This is another of those ideas that others probably thought of years ago, but I’ve been a bit slow on the uptake. In summary, findings about the effectiveness or otherwise of feedback probably depend on what the feedback is meant to be used for. The usual OU scenario is a student receiving feedback on a tutor-marked assignment and (supposedly) using this feedback to improve for next time. But in other contexts, the feedback may be intended to enable the student to improve the same piece of work. And the ‘three attempts with increasing feedback’ that we provide on interactive computer-marked assignments perhaps has more in common with the second of these than the first.

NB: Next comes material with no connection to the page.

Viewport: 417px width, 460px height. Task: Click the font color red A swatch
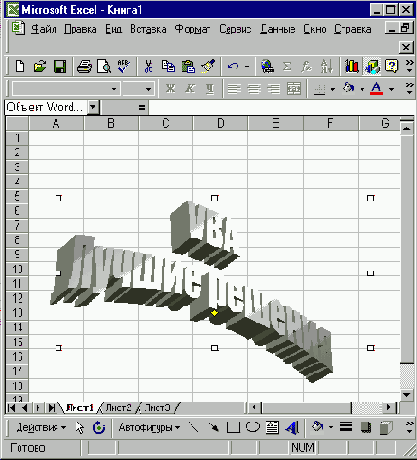376,89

I’ve been reading today about an interesting piece of work (Lipnevich, A.A. & Smith, J.K. (2009) “I really need feedback to learn:” students’ perspectives of the differential feedback messages, Educational Assessment Evaluation & Accountability, 21, 347-367). It’s interesting because it is one of the first studies that I’ve come across that considers the impact of whether students believe the comments they are receiving to come from a human marker or from a computer. Students were grouped into those who received detailed comments on their work believing this to come from a computer; those who received detailed comments on their work believing it to come from a human marker; and those didn’t receive detailed feedback at all. The groups were further subdivided by those who were given an overall grade and those who weren’t, and those who received praise and those who didn’t. This paper is a description of focus group discussions with the various groups of students, and in addition to the conclusions about receipt of feedback from a computer or a human marker (which I will talk about in a later posting), there are some very interesting conclusions about the usefulness of comments, grade and praise. In summary: detailed comments were useful, grades were perceived to sometimes get in the way (so I may need to eat my words from my previous post) and praise was nice to receive but not directly conducive to learning.
BUT…the context here was the first draft of an essay that students subsequently had to resubmit, in the light of the feedback received, as an examinable component. Effective feedback on TMAs may just look quite different. And I wonder what we can do to make our iCMA feedback more effective. Watch this space.